[Recorded data]
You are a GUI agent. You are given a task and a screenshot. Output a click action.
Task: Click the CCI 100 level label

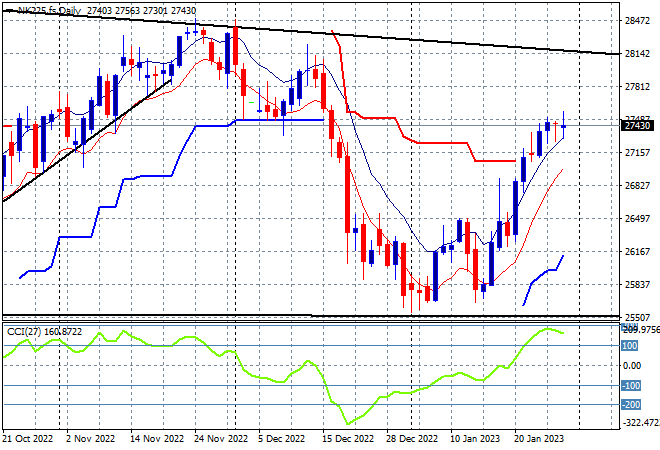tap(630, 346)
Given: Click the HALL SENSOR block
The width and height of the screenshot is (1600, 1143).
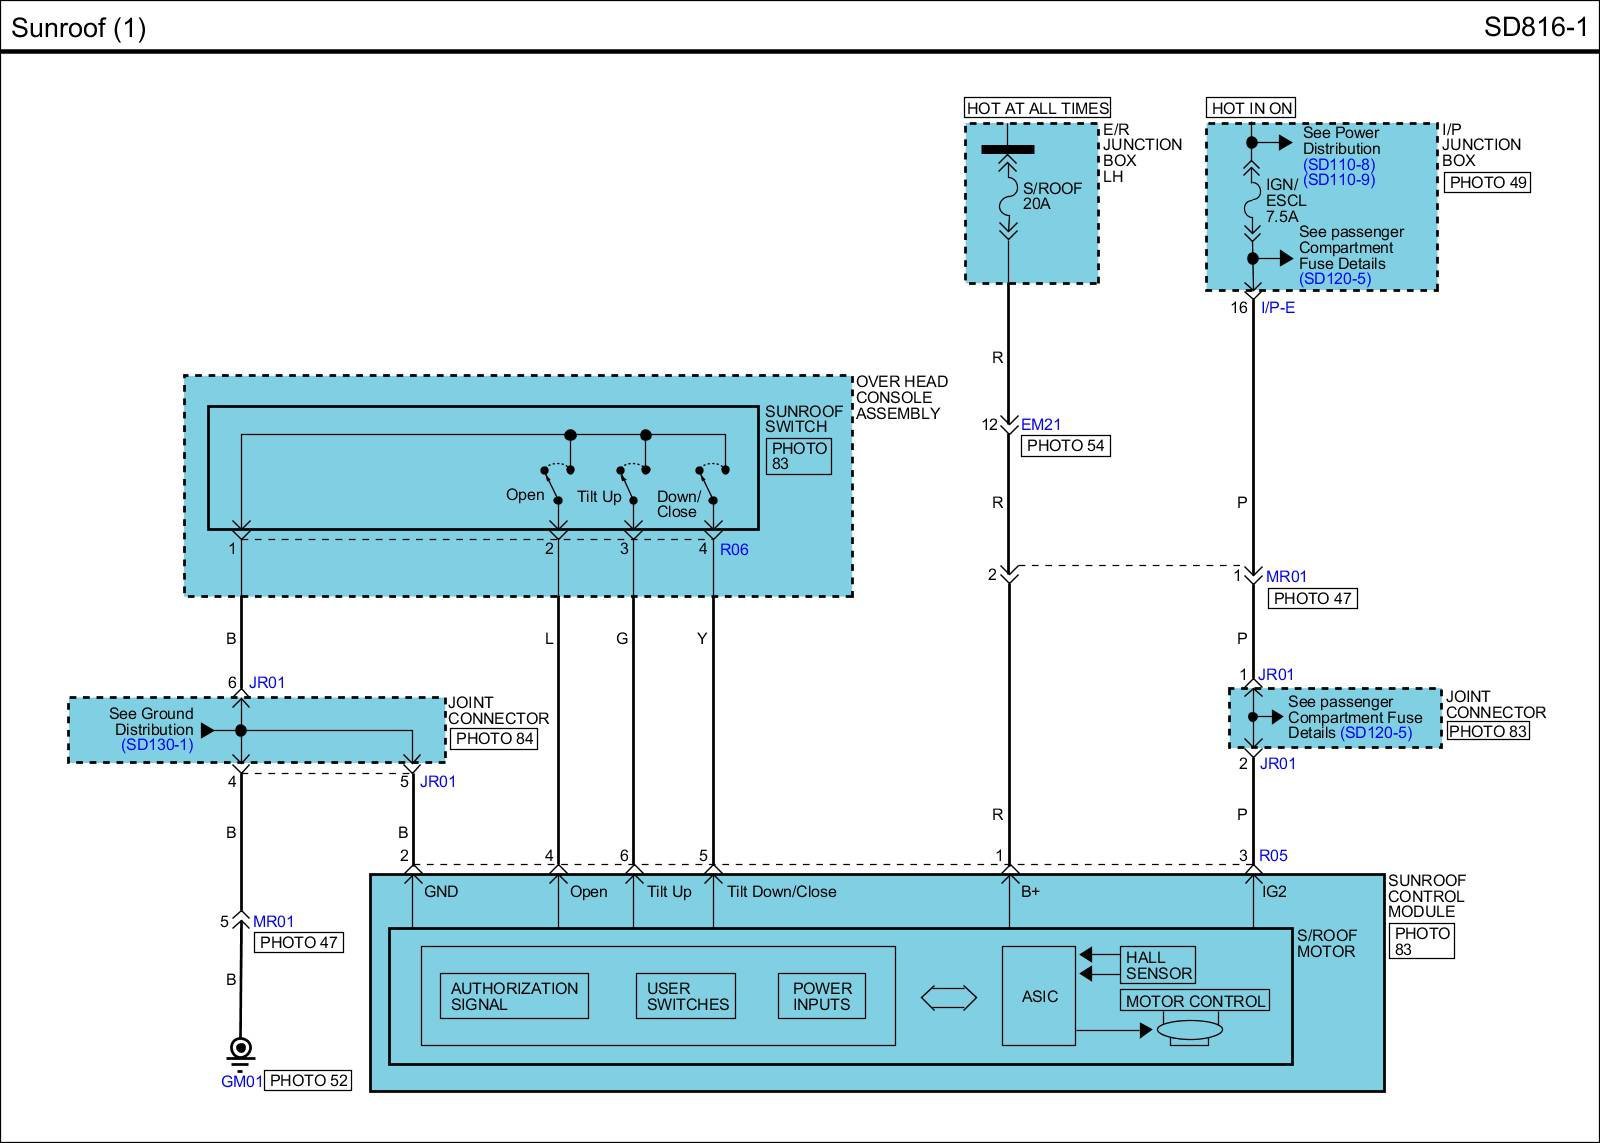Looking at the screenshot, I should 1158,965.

- What the task asks -
What is needed is an exact restatement of every line from the line containing "Given: Click the HALL SENSOR block" through the last line of the records, minus any pictures.

- Solution -
Given: Click the HALL SENSOR block
The width and height of the screenshot is (1600, 1143).
Looking at the screenshot, I should 1158,965.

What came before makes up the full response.